Cortegal. Corpus of Galician Texts Written by Students in an Academic Context
- 1. Universidade de Santiago de Compostela
- 2. Instituto da Lingua Galega
Description
One of the aims of the corpus is to assess students’ command of the Galician standard variety, as well as to identify the main deviations from normative language and academic register. For this reason, all forms and sequences that diverge from the standard are annotated with codes that indicate the type of deviation, and in some cases, its possible origin. These non-standard forms are accompanied by their corresponding standard expressions. Standardisation is applied across six linguistic levels — orthography, morphology, lexicon, syntax, semantics, and discursive — through a multilayer annotation system, allowing users to visualise the texts across different layers of correction.
The dataset includes two types of files:
- 
XML files encoded in XML-TEI format and annotated using the TEITOK platform. These contain: - 
Full transcriptions of handwritten texts produced by students. 
- Structural elements such as paragraph divisions, line breaks, and segment boundaries, reflecting the original layout and structure of the students’ handwritten texts.
- 
Struck-through forms (words deleted by the student during writing). 
- 
Inserted forms (additions between lines or above crossed-out words). 
- 
Uncertain readings, i.e., forms or segments where the transcription could not be determined with full certainty. 
- 
Standardized versions at six linguistic levels: orthographic, morphological, lexical, syntactic, semantic, and discourse-related. 
- 
Error codes indicating non-standard forms, including their type and possible source (e.g., analogy, language transfer). 
- 
Lemmatization and part-of-speech tags, both standard and original. 
- 
Textual connectors, classified according to discourse function. 
- 
Metadata about each document (exam session, topic, number of words, etc.). 
 
- 
- 
Plain text files, corresponding to the student’s final version of each text. These exclude any struck-through forms and present the cleaned final version as written by the student.You can find more information at https://ilg.usc.gal/cortegal/en/index.php? 
The project that led to the creation of the corpus was funded by the Secretaría Xeral de Política Lingüística of the Xunta de Galicia, and later by the Spanish Ministry of Science, Innovation and Universities (Corpus of Galician Texts Written by Students in an Academic Context. A Tool for the Analysis of Writing Competence in Galician Language, PGC2018-096069-B-I00).
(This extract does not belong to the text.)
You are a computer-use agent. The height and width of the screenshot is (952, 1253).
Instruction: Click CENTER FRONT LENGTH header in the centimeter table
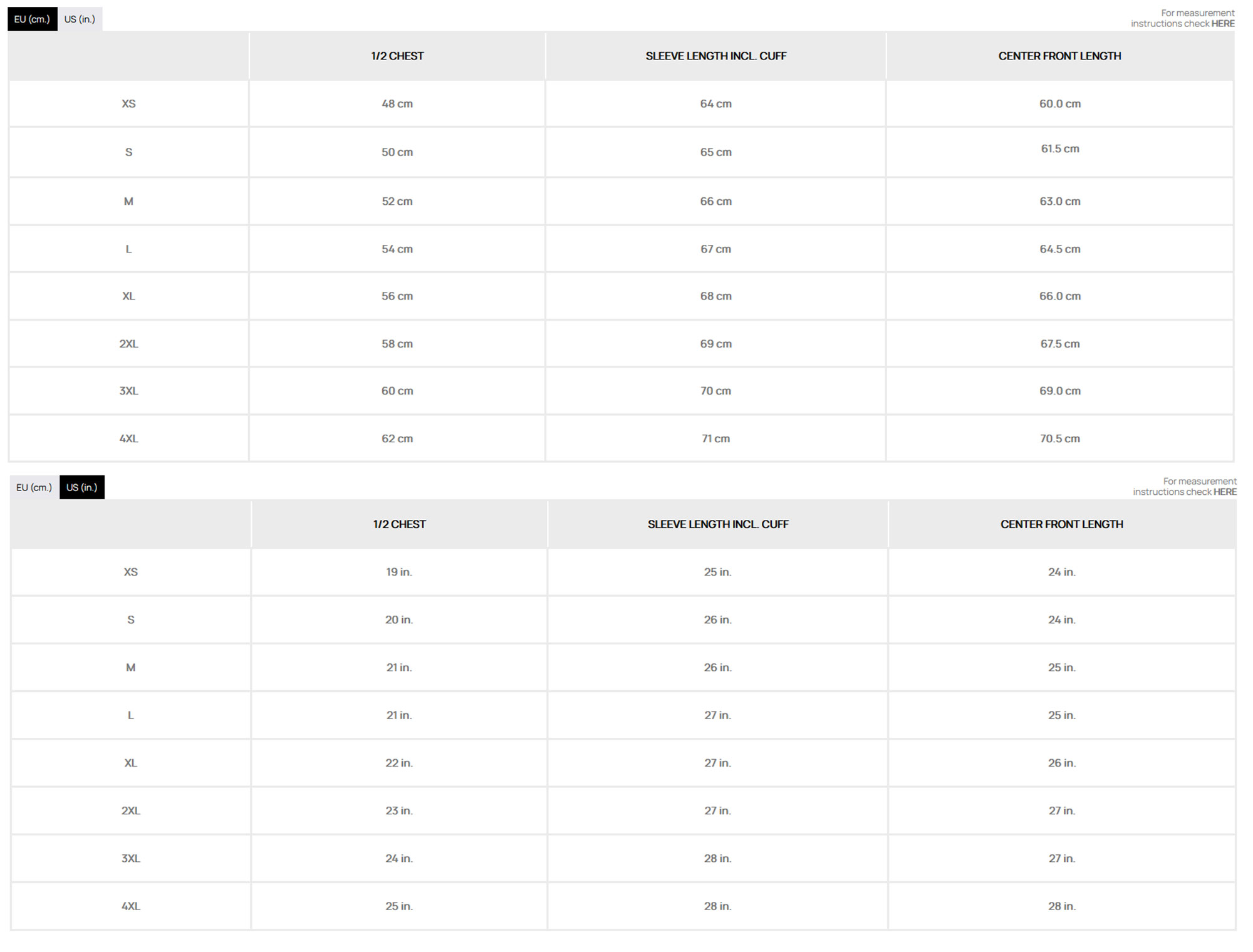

By accessing and using this dataset, you agree to comply with all applicable laws and ethical standards regarding the protection of individual rights. Users are strictly prohibited from using the dataset in any way that infringes upon the rights, privacy, or dignity of any individual represented within it. Any misuse, including but not limited to attempts to engage in discriminatory, harmful, or unlawful activities, is expressly forbidden.